Le quattro capellute avevano lunghe chiome spettinate. Unte come se non le lavassero da un'eternità, crespe e intricate che sarebbe stato impossibile farci scorrere in mezzo le dita fino alla fine, come faceva con i suoi riccioli neri e con i capelli morbidi di sua madre.
Ma erano i calvi ad avere la testa nelle condizioni peggiori: nella zona dove a occhio e croce avrebbe dovuto trovarsi l'attaccatura dei capelli, in mezzo a un livido violaceo, tutti avevano un oggettino metallizzato dalla forma allungata, tipo un fermaglio particolarmente spesso e brutto. Ma i capelli non li avevano, perciò non aveva senso. Tra l'altro, non riusciva a spiegarsi come facessero quei cosi a reggersi su superfici glabre.
Uno dei calvi emise un verso, tipo il gridolino di un bambino, e si mise ad agitare i pugni chiusi in maniera infantile. Un altro mugugnò, cacciò un rigurgito dalla bocca e cominciò a frignare. Coi singhiozzi contagiò un altro, poi un altro ancora.
Tutto era così assurdo: ragazzi grandi e grossi che si comportavano come neonati.
Come in risposta a quei pianti disperati, anche da fuori presero a giungere urla e vagiti.
Le gambe le si piegarono. Sentì come se gli occhi le stessero per straripare.
Il terrore le calò addosso come una pioggia acida, tanto intenso da impedirle di decifrare le prime parole che una delle donne con i capelli le rivolse.
La donna si teneva una mano sul pancione, così grosso che sicuramente doveva esserci un bimbo dentro. Aveva detto qualcosa, ma non le era arrivato alcun significato.
Forse lei se ne accorse, perché le si avvicinò e le si inginocchiò di fronte.
Le sfiorò lievemente la mano, quella di cui aveva ancora in bocca il pollice.
«Mi ha sentito? Non è di noi che devi avere paura» disse. Srotolò una delle maniche della tunica facendole vedere che ci aveva nascosto un pezzo di carta appallottolato. Lo utilizzò per asciugarle le lacrime.
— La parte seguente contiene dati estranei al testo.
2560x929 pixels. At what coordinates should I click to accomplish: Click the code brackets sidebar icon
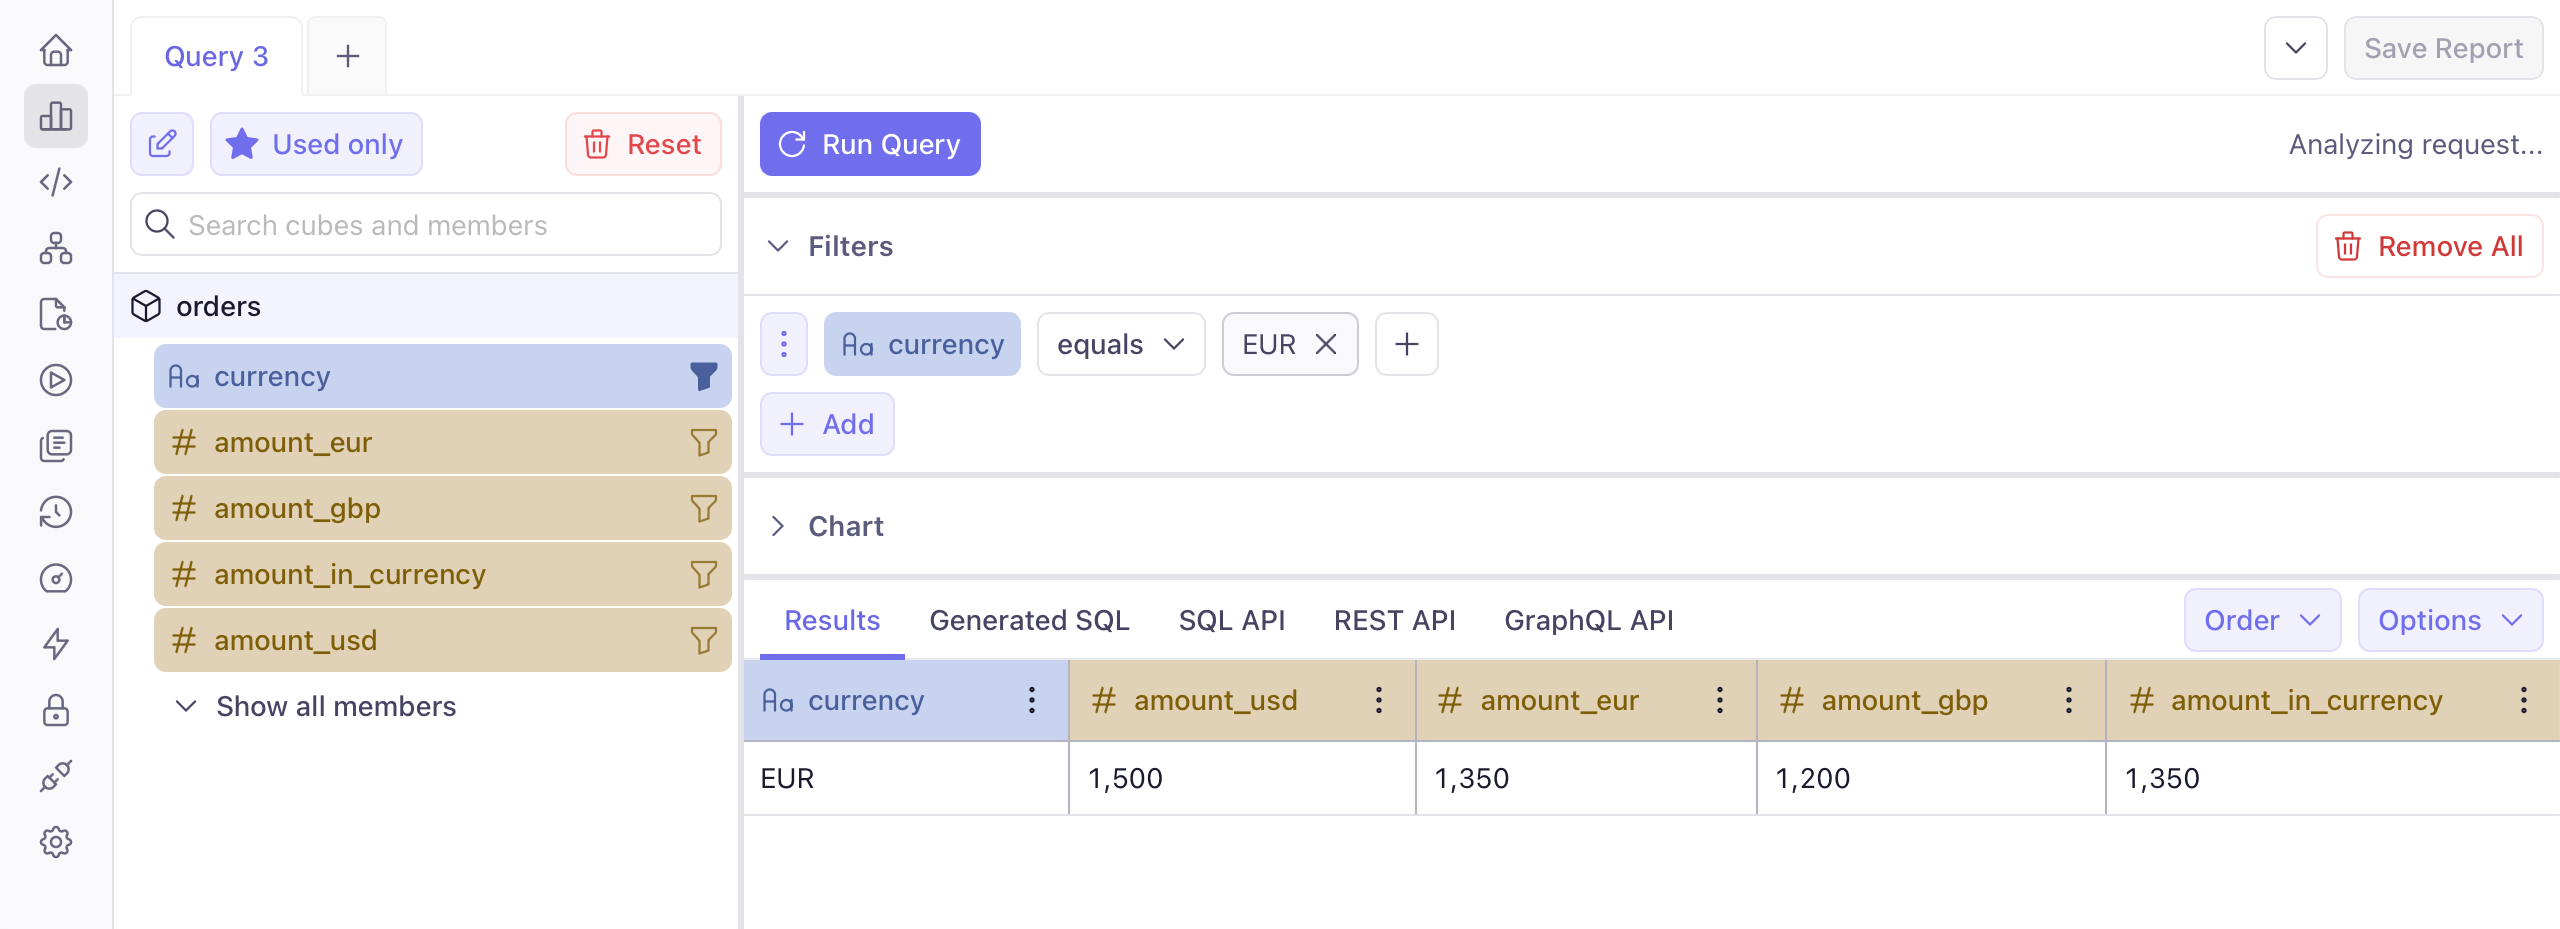point(56,182)
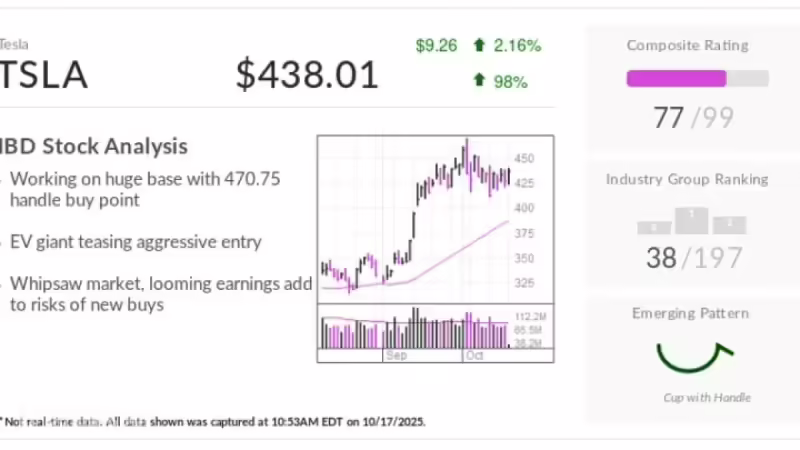Click the EV giant teasing aggressive entry text

pos(136,242)
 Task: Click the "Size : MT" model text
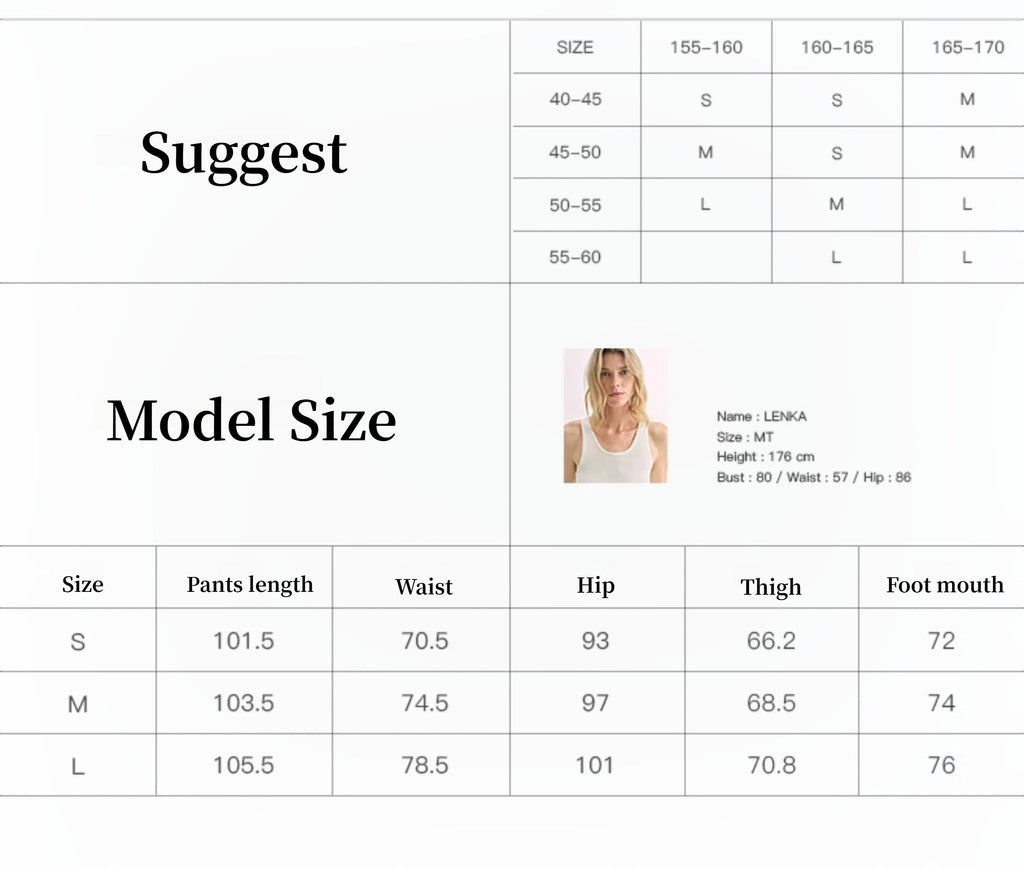[x=745, y=437]
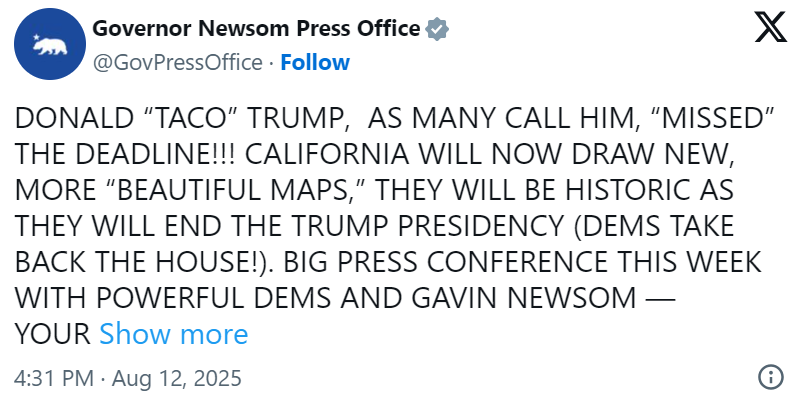This screenshot has width=790, height=400.
Task: Open the California bear profile avatar
Action: (x=49, y=45)
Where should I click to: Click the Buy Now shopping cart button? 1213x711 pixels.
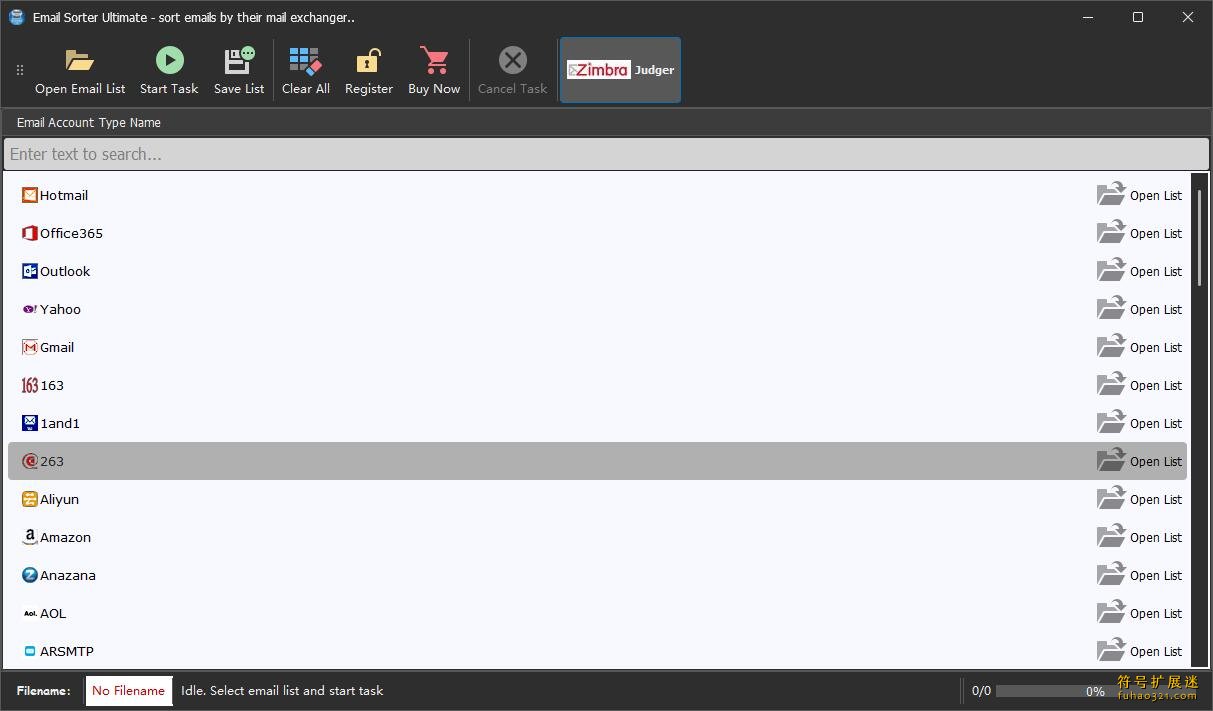433,68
«Mi chiamo Mary e quella è Lisa, la mia bambina.»
Indicò un fagotto rannicchiato in un angolo, nessun capello in testa e i lineamenti androgini tipici dei bambini piccoli. Non l'avrebbe mai detto che fosse una femmina e soprattutto che fosse una bambina: era almeno tre volte più grossa di lei e a vederla, se non una persona adulta, sembrava almeno una ragazza, anzi un ragazzo.
«Ti va di fare la sua conoscenza?»
Yuna non disse nulla, era come se fosse diventata di pietra, ma si lasciò accompagnare.
Appena fu accanto a Lisa, si mise a fissare lo strano oggetto metallico che aveva in testa. Mai aveva visto niente del genere. Guardandolo più da vicino, si accorse che da un'estremità ne spuntava un filo sottile che sembrava di nylon. Quel filo terminava appena al di sopra del naso di Lisa, tra gli occhi, infilandosi nella carne. Delle minuscole palline argentee correvano per tutta la sua lunghezza. Partivano dall'alto, dall'aggeggio di metallo fissato sul capo e procedevano in direzione del punto in cui il filo spariva nella carne in mezzo agli occhi.
«Ti fa male?» le chiese.
Lisa inclinò il testone da un lato e, invece di rispondere, le prese un braccio e la tirò a sé. Se la strinse al petto come fosse un pupazzo e crollò addormentata.